AMENDED AND RESTATED
ARTICLES OF INCORPORATION
ARTICLE I
The name of the corporation is iArchives. Inc. (the “Corporation”).
ARTICLE II
The purpose of the Corporation is to engage in any lawful act or activity for which corporations may be organized under the Act.
ARTICLE III
The Corporation is authorized to issue only one class of shares which is common voting stock, and the total number of shares which the Corporation is authorized to issue is ONE THOUSAND (1,000), no par value per share. All voting rights of the Corporation shall be exercised by the holders of the Common Stock, and the holders of the Common Stock of the Corporation shall be entitled to receive the net assets of the Corporation upon dissolution. All shares of the Common Stock shall be fully paid and nonassessable.
ARTICLE IV
The address of the Corporation’s initial registered office shall be:
136 East South Temple, Suite 2100
Salt Lake City, UT 84111-1180
The name of the Corporation’s initial Commercial Registered Agent at such address shall be:
C T Corporation System (Registration No. 7140008-0250)
The acknowledgment of the Corporation’s initial Commercial Registered Agent is attached hereto.
ARTICLE V
The number of directors of the Corporation shall be fixed from time to time by, or in the manner provided in, the bylaws or amendment thereof duly adopted by the Board of Directors or by the shareholders.
ARTICLE VI
Except as otherwise provided in these Articles of Incorporation or the Act, in furtherance and not in limitation of the powers conferred by the Act, the Board of Directors of the Corporation is expressly authorized to make, repeal, alter, amend and rescind any or all of the bylaws of the Corporation.
ARTICLE VII
A director of the Corporation shall not be personally liable to the Corporation or its shareholders for monetary damages for any action taken or any failure to take any action as a director, except liability for (i) the amount of a financial benefit received by a director to which he is not entitled, (ii) an intentional infliction of harm on the Corporation or the shareholders, (iii) a violation of Section 16-10a-842 of the Act for unlawful distributions, or (iv) an intentional violation of criminal law. Any repeal or modification of the foregoing provisions of this Article VIII by the shareholders of the Corporation shall not adversely affect any right or protection of a director of the Corporation existing at the time of such repeal or modification.
ARTICLE VIII
To the fullest extent permitted by applicable law, the Corporation shall provide indemnification of, and advancement of expenses to, any director or officer of the Corporation made a party to a proceeding because he is or was a director or officer, against liability incurred in the proceeding if (i) his conduct was in good faith, (ii) he reasonably believed that his conduct was in, or not opposed to, the Corporation’s best interests, and (iii) in the case of any criminal proceeding, he had no reasonable cause to believe his conduct was unlawful.

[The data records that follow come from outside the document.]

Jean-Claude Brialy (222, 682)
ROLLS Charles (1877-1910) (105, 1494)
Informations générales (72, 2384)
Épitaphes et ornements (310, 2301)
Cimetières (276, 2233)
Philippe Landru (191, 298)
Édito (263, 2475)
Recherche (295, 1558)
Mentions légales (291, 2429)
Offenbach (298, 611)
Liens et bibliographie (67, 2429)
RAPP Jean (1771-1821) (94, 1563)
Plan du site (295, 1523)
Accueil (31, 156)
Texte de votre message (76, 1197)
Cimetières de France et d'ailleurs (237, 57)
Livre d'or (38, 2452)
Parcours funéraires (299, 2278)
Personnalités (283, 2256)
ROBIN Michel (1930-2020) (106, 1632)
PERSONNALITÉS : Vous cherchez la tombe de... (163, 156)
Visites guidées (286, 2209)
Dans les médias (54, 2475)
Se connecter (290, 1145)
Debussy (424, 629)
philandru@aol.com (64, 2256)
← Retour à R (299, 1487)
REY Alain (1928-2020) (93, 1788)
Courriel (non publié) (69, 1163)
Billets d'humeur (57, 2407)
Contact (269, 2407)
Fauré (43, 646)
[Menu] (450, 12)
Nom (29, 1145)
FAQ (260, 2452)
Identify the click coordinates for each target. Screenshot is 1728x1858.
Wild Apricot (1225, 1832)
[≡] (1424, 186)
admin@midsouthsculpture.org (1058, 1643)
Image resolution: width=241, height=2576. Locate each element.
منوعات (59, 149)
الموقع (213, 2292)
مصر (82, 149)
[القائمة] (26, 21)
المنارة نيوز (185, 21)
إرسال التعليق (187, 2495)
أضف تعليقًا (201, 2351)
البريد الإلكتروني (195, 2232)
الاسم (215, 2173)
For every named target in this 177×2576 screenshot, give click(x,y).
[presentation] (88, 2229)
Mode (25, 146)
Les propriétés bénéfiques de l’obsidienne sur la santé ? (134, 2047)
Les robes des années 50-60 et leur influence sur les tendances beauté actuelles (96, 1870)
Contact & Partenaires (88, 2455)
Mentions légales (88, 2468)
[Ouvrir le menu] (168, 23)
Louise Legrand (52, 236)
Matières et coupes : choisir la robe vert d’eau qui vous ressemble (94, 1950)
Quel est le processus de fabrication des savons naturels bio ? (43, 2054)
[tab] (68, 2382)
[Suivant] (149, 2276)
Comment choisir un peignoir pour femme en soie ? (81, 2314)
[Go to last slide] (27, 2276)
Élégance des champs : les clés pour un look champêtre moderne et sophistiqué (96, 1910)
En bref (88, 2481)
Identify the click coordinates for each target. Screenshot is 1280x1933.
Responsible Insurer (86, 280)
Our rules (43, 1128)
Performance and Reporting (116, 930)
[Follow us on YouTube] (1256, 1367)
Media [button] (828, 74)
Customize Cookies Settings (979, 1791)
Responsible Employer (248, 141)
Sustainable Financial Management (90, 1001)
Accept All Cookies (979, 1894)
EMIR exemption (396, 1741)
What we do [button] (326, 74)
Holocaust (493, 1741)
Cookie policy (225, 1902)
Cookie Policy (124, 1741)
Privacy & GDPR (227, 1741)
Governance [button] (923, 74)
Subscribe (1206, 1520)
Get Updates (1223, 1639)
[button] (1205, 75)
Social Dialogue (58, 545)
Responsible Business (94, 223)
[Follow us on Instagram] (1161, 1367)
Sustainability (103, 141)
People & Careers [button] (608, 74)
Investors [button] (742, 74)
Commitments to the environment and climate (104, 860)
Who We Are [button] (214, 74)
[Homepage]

To the fullest extent permitted by applicable law, the Corporation is also authorized to provide indemnification of, and advancement of expenses to, agents of the Corporation (and any other persons to whom the Act permits the Corporation to provide indemnification) through bylaw provisions, agreements with such agents or other persons, vote of shareholders or disinterested directors, or otherwise.
Any repeal or modification of any of the foregoing provisions of this Article IX shall not adversely affect any right or protection of a director, officer, agent or other person existing at the time of, or increase the liability of any director of the Corporation with respect to any acts or omissions of such director, officer or agent occurring prior to such repeal or modification.
ARTICLE IX
The Corporation reserves the right to amend, alter, change or repeal any provision contained in these Articles of Incorporation, in the manner now or hereafter prescribed by statute, and all rights conferred upon shareholders herein are granted subject to this reservation.